#### SOURCE MATERIAL

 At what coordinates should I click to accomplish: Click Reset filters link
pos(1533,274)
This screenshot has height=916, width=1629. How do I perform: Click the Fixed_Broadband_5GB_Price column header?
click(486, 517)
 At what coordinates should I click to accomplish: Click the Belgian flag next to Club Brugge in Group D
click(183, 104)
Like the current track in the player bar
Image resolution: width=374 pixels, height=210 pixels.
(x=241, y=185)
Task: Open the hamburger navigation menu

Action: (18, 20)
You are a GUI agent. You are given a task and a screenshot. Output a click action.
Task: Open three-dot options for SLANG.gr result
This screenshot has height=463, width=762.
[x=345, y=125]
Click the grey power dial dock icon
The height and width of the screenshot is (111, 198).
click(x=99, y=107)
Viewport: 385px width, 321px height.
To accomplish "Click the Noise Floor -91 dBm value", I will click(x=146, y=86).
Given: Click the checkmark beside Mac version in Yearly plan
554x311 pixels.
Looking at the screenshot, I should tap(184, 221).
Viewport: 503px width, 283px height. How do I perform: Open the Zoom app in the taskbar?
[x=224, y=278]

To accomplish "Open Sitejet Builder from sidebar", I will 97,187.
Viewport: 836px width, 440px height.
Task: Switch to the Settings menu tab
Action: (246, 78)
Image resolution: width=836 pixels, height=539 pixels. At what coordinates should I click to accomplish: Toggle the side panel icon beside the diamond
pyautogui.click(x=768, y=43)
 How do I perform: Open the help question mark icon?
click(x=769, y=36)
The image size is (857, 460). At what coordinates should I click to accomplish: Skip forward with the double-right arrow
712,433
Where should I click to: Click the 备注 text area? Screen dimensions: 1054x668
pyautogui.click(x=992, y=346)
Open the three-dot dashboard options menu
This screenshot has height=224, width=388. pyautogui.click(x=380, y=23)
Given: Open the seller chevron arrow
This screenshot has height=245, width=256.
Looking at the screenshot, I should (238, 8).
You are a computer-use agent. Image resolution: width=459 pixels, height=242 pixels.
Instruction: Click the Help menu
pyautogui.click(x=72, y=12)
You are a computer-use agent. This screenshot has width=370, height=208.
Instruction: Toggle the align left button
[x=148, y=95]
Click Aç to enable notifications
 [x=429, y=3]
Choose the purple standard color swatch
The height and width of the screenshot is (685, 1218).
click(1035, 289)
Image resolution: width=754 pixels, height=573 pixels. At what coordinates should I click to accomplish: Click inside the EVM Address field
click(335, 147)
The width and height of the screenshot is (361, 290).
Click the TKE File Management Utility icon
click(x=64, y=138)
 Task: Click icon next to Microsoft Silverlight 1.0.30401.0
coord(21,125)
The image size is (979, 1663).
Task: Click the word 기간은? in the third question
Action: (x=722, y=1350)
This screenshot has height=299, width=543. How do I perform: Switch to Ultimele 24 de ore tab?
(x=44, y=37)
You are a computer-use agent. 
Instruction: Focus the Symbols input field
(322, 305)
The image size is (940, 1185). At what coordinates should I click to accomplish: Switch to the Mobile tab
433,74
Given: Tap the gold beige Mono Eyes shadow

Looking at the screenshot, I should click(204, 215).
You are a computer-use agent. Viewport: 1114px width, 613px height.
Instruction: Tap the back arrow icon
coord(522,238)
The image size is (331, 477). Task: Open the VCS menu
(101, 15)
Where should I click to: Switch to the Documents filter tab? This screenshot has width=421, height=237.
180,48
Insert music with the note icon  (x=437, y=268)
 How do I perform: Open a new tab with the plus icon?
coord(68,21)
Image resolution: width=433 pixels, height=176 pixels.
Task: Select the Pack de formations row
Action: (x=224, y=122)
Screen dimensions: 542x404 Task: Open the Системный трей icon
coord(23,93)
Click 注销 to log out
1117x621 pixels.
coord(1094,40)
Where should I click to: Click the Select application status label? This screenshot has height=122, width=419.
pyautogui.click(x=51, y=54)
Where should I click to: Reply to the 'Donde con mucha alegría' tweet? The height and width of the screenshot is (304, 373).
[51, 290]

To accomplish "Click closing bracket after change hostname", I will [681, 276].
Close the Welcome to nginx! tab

########

• _WHAT IS REQUIRED_
Determine how many lines of the listing hold the word "computer", then write only that number.

• _RESPONSE_
4